◆ 課題の指示 ◆
尖閣諸島付近の衝突事故を扱った本文を読み、次の問いに答えなさい。
1. 台湾の遊漁船が巡視船と接触して沈没したのは何月何日か。
2. 馬英九総統が国家安全会議を開いたのは何日の夜か。
3. 許世楷氏はどこの代表か。

:: 抜粋本文

馬英九総統が動いて事態は収束へ−忘れまじ許世楷代表の捨て身の一石

6月10日、尖閣諸島付近の日本領海で台湾の遊漁船が海上保安庁の巡視船と接触し沈
没した事故で、ようやく馬英九総統が発言し、事態は収束へ向かった。

 報道によれば、馬総統は16日夜に馬政権発足後初の国家安全会議を開き、今回の衝突
事故について「平和的解決」と「日本との漁業権交渉再開」に全力を挙げるよう指示し
たという。

 これによって、一部立法委員(国会議員に相当)が18日に予定していた巡視船による
同諸島視察も中止され、やはり同日に予定されていた台湾海軍によるミサイルフリゲー
ト艦の派遣も中止された。

 事故以来、馬英九総統がいつ、どのようなタイミングで、どのようなことを発言する
かに注目していた。これによって今後の対日関係が大きく左右されるからだ。

 事故から一週間目にしてようやく馬英九総統が動いた。その場が立法院や総統府では
なく、李登輝元総統が設置した国家安全会議を招集して行われたことにまず安堵した。
その指示も「平和的解決」と「日本との漁業権交渉再開」だったというから、日本とし
てはそれまでの台湾側の対応の拙さに不快感は残るものの、振り上げた拳の落としどこ
ろとしては、これでよかったのではないだろうか。

 もちろん、馬英九総統を動かした要因の一つは、アメリカの動きである。まず15日に
スティーブン・ヤング駐台大使が日台へ平和的解決を呼び掛け、翌16日には国務省のガ
レゴス副報道官が「事態の進展を見守っている」と憂慮を示し、「いかなる摩擦も関係
当事者により平和的に解決されるべきだ」として、対話による事態の沈静化を日台双方
に促した。

 しかし、現在の台湾においてもっともよく日本をよく知る台湾駐日代表処の許世楷代
表が16日、その身を挺して台湾政府に冷静な対応を求め、辞表表明という捨て身で投じ
た一石の大きさを看過するわけにはいかない。

 許代表は台湾の対日関係の責任者である。その責をまっとうできない批判を甘んじて
受ける覚悟で、辞表を懐に日本との対話による解決を迫ったのだ。辞表表明で一番悔し
い思いをしたのは、その責任感の強さで日台関係を最良といわれるほどにリードしてき
た許代表であることに思いを馳せたい。一身を賭した諫言が台湾を動かしたのである。

 残念ながら、台湾側に冷静な対応を求めた福田康夫首相の16日の発言は、馬英九総統
から「声明は理性的であり、冷静だ」と切り返される始末で、実際はアメリカ同様の効
果をもたらしているのだろうが、馬英九政権にとっては許世楷代表による諫言がよく効
いたようだ。

::::
:: 提供資料

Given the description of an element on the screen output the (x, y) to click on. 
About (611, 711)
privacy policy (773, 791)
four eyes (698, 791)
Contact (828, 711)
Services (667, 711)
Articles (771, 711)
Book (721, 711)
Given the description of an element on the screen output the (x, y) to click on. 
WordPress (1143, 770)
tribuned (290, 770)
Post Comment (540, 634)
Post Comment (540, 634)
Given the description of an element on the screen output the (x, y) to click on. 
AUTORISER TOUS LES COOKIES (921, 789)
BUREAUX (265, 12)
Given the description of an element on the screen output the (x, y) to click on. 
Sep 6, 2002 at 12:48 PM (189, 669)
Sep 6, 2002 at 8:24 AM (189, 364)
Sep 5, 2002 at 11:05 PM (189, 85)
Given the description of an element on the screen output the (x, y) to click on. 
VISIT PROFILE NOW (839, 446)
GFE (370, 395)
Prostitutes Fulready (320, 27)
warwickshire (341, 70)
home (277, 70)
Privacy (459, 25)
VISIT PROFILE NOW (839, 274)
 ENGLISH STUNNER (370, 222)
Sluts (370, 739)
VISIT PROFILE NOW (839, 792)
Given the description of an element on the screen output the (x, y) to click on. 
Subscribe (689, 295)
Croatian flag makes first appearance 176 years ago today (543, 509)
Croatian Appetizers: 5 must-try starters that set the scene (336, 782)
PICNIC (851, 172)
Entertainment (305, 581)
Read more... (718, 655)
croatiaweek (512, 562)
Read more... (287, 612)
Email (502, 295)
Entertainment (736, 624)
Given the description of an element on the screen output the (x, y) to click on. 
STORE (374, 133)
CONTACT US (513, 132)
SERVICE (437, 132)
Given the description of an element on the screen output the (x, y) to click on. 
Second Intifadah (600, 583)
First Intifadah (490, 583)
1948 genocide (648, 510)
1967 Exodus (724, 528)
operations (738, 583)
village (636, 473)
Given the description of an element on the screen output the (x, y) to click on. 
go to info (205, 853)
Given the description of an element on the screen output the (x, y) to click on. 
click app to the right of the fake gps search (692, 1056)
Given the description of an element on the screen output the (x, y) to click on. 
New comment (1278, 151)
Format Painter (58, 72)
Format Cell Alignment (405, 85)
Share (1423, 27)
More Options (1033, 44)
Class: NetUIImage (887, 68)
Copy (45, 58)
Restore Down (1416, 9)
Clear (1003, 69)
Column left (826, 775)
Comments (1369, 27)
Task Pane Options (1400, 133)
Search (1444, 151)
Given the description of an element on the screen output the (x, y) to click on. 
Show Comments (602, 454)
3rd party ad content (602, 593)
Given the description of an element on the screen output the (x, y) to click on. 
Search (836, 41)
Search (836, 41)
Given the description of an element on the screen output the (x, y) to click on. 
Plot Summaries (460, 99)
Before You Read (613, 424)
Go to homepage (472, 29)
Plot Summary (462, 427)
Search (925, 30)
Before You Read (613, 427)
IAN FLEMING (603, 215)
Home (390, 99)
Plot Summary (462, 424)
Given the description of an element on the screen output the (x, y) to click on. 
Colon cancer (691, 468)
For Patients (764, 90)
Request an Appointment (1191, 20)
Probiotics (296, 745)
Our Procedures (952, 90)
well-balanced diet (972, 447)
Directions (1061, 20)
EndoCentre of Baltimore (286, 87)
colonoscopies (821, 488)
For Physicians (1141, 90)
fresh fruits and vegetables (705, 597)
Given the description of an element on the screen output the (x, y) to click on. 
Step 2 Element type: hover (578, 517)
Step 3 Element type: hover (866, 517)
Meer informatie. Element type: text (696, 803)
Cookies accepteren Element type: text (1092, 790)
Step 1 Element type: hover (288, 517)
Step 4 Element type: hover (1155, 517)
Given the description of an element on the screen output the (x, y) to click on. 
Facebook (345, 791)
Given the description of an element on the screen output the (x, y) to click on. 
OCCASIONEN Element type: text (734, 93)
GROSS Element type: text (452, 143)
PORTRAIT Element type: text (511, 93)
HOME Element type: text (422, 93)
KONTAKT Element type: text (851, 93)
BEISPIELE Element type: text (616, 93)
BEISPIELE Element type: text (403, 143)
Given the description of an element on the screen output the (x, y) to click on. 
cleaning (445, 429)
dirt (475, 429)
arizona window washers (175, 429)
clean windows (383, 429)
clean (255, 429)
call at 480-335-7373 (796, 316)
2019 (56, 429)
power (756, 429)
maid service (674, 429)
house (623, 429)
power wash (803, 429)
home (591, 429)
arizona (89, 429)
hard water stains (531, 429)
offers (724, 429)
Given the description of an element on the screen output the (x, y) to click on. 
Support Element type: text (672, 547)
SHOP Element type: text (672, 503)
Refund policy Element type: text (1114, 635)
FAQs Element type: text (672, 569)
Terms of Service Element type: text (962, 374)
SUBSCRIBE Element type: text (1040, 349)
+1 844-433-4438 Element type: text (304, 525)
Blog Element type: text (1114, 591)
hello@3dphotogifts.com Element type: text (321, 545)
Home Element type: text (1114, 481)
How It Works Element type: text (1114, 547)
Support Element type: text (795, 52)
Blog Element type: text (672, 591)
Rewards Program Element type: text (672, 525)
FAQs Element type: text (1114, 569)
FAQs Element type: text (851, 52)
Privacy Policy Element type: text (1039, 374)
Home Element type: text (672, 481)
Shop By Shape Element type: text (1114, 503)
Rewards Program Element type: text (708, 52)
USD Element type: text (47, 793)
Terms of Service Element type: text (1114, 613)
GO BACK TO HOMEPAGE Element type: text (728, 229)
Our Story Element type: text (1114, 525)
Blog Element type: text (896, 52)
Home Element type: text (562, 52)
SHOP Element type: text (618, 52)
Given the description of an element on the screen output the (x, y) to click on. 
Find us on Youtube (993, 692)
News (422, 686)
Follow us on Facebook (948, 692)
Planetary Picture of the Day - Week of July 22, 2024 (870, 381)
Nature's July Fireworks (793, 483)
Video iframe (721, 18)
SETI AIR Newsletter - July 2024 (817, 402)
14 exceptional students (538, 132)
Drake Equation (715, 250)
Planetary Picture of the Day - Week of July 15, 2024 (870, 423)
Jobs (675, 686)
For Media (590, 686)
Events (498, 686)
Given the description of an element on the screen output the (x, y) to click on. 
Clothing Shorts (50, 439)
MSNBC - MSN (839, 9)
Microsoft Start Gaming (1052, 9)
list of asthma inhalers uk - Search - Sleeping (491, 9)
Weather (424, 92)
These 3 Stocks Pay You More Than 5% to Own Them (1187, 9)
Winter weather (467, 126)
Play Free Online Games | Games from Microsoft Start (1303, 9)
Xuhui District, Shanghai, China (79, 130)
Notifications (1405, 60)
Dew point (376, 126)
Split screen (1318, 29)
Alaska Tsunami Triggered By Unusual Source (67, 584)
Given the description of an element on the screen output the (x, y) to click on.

::::

◆ 解答例 ◆
1. 6月10日
2. 16日の夜
3. 台湾駐日代表処